### Teks Kutipan
================================

Jumat, 23 Maret 2018

Sejarah Ekonomi Indonesia

A.  Sejarah Pra Kolonialisme Ekonomi di Indonesia
Periode Pra-Kolonialisme adalah masa berdirinya kerajaan di wilayah Nusantara (sekitar abad ke – 5) sampai sebelum masa masuknya penjajah yang secara sistematis menguasai kekuatan ekonomi dan politik di wilayah nusantara (sekitar abad ke-15 sampai ke-17), pada masa itu RI belum berdiri.
Perdagangan di masa kerajaan tradisional disebut oleh Van Leur mempunyai sifat kapitalisme politik, dimana pengaruh raja dalam perdagangan itu sangat besar. Misalnya di masa Sriwijaya, saat perdagangan internasional dari Asia Timur ke Asia Barat dan Eropa, mencapai zaman keemasannya. Raja-raja dan para bangsawan mendapatkan kekayaannya dari berbagai upeti dan pajak.
Penggunaan uang yang berupa koin emas dan koin perak sudah dikenal di masa itu, namun pemakaian uang baru mulai dikenal di masa kerajaan Islam, misalnya picis yang terbuat dari timah di Cirebon. Perdagangan barter banyak berlangsung dalam system perdagangan Internasional. Karenanya, tidak terjadi surplus atau defisit yang harus diimbangi dengan ekspor atau Impor logam mulia.

================================

### Data Catatan

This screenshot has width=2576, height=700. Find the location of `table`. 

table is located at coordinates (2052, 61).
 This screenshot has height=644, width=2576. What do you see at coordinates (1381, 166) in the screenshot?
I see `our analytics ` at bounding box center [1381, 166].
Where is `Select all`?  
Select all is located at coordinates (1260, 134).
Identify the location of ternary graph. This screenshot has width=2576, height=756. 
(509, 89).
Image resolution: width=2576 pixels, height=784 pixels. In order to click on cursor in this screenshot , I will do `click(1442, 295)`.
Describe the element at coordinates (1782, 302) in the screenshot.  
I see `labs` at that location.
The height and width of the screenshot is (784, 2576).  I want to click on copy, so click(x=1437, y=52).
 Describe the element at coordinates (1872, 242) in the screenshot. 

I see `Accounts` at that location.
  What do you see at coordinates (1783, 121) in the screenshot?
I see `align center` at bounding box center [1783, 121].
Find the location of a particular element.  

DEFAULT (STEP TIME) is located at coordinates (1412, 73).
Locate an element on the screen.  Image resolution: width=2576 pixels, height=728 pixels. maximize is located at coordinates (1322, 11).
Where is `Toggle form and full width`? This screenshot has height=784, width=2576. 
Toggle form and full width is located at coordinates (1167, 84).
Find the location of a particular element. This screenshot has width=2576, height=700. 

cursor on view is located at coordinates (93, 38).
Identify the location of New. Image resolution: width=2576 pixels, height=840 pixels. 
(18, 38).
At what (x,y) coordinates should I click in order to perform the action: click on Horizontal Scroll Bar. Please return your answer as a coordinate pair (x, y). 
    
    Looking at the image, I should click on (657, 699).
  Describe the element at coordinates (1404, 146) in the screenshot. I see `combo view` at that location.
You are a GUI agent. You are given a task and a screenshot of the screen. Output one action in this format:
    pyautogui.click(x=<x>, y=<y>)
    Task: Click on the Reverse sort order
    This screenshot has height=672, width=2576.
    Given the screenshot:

================================

### Petunjuk Tugas
[1] Perbarui bagian teks sejarah ekonomi Indonesia dari "Jumat, 23 Maret" sampai "upeti dan pajak.", dengan mengganti "upeti" menjadi "persembahan".
[2] Laporkan setiap baris catatan yang memuat kata "Find". Huruf besar dan kecil dibedakan.
Teks dan catatan ini tidak berhubungan satu sama lain.

### Jawaban
[1]
Jumat, 23 Maret 2018

Sejarah Ekonomi Indonesia

A.  Sejarah Pra Kolonialisme Ekonomi di Indonesia
Periode Pra-Kolonialisme adalah masa berdirinya kerajaan di wilayah Nusantara (sekitar abad ke – 5) sampai sebelum masa masuknya penjajah yang secara sistematis menguasai kekuatan ekonomi dan politik di wilayah nusantara (sekitar abad ke-15 sampai ke-17), pada masa itu RI belum berdiri.
Perdagangan di masa kerajaan tradisional disebut oleh Van Leur mempunyai sifat kapitalisme politik, dimana pengaruh raja dalam perdagangan itu sangat besar. Misalnya di masa Sriwijaya, saat perdagangan internasional dari Asia Timur ke Asia Barat dan Eropa, mencapai zaman keemasannya. Raja-raja dan para bangsawan mendapatkan kekayaannya dari berbagai persembahan dan pajak.

[2]
This screenshot has width=2576, height=700. Find the location of `table`. 
Find the location of a particular element.  
Find the location of a particular element. This screenshot has width=2576, height=700. 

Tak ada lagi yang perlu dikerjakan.